According to a book written later by American journalist Ron Suskind, President Bush urged the British to act immediately against the plotters, but when they did not do so, Bush moved to preempt them. According to Suskind, the Americans sent a high-ranking CIA officer on a clandestine mission to Pakistan to make sure the Pakistani security forces arrested Rashid Rauf immediately.

The arrest of Rashid Rauf, and the subsequent arrests of the "Liquid Bombers," were portrayed in the press as a victory against terrorism achieved by unprecedented multi-way cooperation among the Pakistanis, the British, and the Americans. But, at least according to some British intelligence officers, nothing could have been further from the truth. In their view, the prosecution of the "Liquid Bombers" was hampered by the arrests coming too early, before there was enough evidence to ensure convictions all around.

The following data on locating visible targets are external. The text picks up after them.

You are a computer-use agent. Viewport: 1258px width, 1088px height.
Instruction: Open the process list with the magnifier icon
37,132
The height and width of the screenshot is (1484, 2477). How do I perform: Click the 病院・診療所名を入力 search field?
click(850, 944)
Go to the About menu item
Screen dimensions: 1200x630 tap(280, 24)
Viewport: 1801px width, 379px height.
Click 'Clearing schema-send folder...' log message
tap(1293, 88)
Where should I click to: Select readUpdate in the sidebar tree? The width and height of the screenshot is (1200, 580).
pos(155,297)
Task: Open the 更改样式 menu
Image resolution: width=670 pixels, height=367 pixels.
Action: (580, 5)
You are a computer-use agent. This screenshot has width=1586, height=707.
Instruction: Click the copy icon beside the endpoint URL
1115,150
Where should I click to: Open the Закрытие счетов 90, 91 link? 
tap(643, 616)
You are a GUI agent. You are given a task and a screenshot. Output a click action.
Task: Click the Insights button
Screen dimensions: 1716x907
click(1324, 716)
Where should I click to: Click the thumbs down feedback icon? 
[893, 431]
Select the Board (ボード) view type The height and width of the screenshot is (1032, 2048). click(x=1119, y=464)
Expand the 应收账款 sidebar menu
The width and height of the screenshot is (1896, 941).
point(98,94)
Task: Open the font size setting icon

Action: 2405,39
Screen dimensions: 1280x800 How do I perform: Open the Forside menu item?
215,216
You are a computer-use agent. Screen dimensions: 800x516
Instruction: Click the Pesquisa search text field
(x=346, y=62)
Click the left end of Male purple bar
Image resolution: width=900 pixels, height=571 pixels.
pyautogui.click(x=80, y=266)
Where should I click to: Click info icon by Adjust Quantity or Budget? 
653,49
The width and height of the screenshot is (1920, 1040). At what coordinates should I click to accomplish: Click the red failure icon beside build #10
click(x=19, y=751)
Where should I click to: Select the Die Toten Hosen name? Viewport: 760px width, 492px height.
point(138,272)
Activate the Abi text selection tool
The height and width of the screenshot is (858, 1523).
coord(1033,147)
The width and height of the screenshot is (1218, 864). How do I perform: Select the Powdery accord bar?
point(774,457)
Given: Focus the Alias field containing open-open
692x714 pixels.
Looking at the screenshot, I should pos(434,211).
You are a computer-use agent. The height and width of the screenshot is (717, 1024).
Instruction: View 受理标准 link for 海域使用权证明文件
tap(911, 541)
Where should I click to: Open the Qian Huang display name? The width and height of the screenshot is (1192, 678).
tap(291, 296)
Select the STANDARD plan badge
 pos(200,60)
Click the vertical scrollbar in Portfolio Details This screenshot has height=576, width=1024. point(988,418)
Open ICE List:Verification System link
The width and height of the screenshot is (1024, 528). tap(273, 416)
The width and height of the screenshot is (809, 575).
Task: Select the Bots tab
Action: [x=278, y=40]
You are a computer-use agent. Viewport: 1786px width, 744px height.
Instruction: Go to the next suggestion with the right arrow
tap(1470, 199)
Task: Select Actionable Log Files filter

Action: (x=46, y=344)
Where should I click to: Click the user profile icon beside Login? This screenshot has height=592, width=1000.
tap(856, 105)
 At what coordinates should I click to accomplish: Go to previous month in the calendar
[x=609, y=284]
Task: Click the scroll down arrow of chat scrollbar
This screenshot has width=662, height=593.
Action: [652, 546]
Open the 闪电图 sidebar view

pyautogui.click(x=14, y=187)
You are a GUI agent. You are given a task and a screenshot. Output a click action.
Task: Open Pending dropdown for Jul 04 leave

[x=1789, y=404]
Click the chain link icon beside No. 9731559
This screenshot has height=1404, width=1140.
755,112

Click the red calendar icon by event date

However, the Republicans were looking to mount a sustained propaganda barrage which would obliterate the name of Ned Lamont from the national landscape permanently, or at least until the general election in November. The fifth anniversary of the September 11 attacks was coming, but not soon enough to suit their purposes. American voters could not be allowed to spend the next month rallying around Ned Lamont, the anti-war Democrats, or the people who merely pointed out that Bush had not kept America safe, and that the wars of choice which he started in Afghanistan and Iraq were making America less, rather than more, secure.

The news of the arrests of the "Liquid Bombers" came at just the right time for the Republicans -- roughly twenty-four hours after Lamont's victory -- and they exploited it expertly. Whether calling the Democrats "Defeatocrats," or suggesting that Democrats -- especially anti-war Democrats -- were "al-Q'aeda types," or insinuating that anyone who opposed the war in Iraq was working for the terrorists, the Republicans worked the "Liquid Bombers" story with their usual combination of oratory sleight-of-hand and relentless determination, turning the political momentum to their advantage once again.

And Joe Lieberman was re-elected in November.
Shamefully, in my view, the President's political men spoke openly about how much benefit they could derive from "terrorist attacks" and "foiled terror plots" such as that of the "Liquid Bombers." Even more shamefully, nobody was paying enough attention to grasp what they really meant.

In retrospect, it seems the "terror plot" involving the "Liquid Bombers" was always known by British security to be quite harmless, probably -- in my opinion -- because the British understood that it relied on impossible mechanisms. Further, it is clear that the "danger" posed by the "plot" underwent a significant increase as soon as the Americans became aware of it, whatever it was.

Having shared information with the Americans, were British security forces trapped by the arrest of Rashid Rauf? Were they forced to expose their own trap by springing it too soon? Were they trying to cover the fact that the plot was bogus by implementing draconian security measures which were never to be lifted, and by prosecuting the suspects as many times as necessary to obtain convictions?

I couldn't answer these questions, but I found myself returning to them again and again while I re-filed the news clippings. I wondered if Gareth Williams had ever asked himself the same questions. And I wondered whether Holmes would ever learn to put things back where he had filed them.